Como concepción de la naturaleza humana que es, no debe extrañar que el movimiento transhumanista cuente con varios filósofos en sus filas. Por ello, y por contar con una historia relativamente larga (desde los años 60, aunque sus postulados pueden rastrearse en el pasado), cuenta con unas notables bases teóricas que atañen a aspectos conceptuales, legales (el derecho a la modificación propia y de los descencientes), o tecnológicos. Además hay una organización, la H+ -un nombre insuperable- hasta hace poco conocida como WTA (World Transhumanist Association) que organiza conferencias, difunde documentos e informaciones sobre la temática.
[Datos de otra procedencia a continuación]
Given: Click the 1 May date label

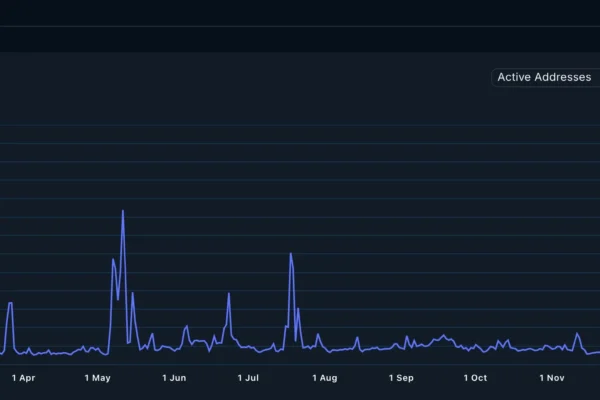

Un elemento central de esta corriente es el informe de 2002 “Converging Technologies for Improving Human Performance“[PDF] resultado de un workshop promovido desde la National Science Foundation y el Departamento de Comercio de los Estados Unidos, organizaciones fuera de toda sospecha de pertenecer al movimiento. En él se analizan las posibilidades de la nanotecnología, la biotecnología, las tecnologías de la información y cognitivas (NBIC) como motores para mejorar las capacidades humanas.

La “flecha” NBIC
El informe es muy extenso (casi 500 páginas) y profundo en ciertas partes, pero merece la pena una lectura atenta de ciertas secciones. Las conclusiones son bastante positivas hacia recomendar una inversión decidida y prioritaria en las tecnologías que ayuden a mejorar nuestras capacidades. Identifica numerosos campos de aplicación y hace una llamamiento a todo tipo de organizaciones para que dirijan sus esfuerzos a estos campos, como motor del desarrollo del siglo XXI.
Las ideas transhumanistas están penetrando rápida e inadvertidamente en la sociedad . Además de en la ciencia-ficción (películas como “Gattaca”, o “Matrix”), también están en la literatura convencional (las obras de Houellebecq por ejemplo), la publicidad, o la propia concepción de nuevas tecnologías como la realidad aumentada, o los productos como plataformas extensibles y hackeables.
Con independencia de que vivamos o no para ver si los transhumanistas alcanzan sus últimos objetivos, estas ideas van a estar circulando durante todo el siglo cimentando una nueva concepción de la persona.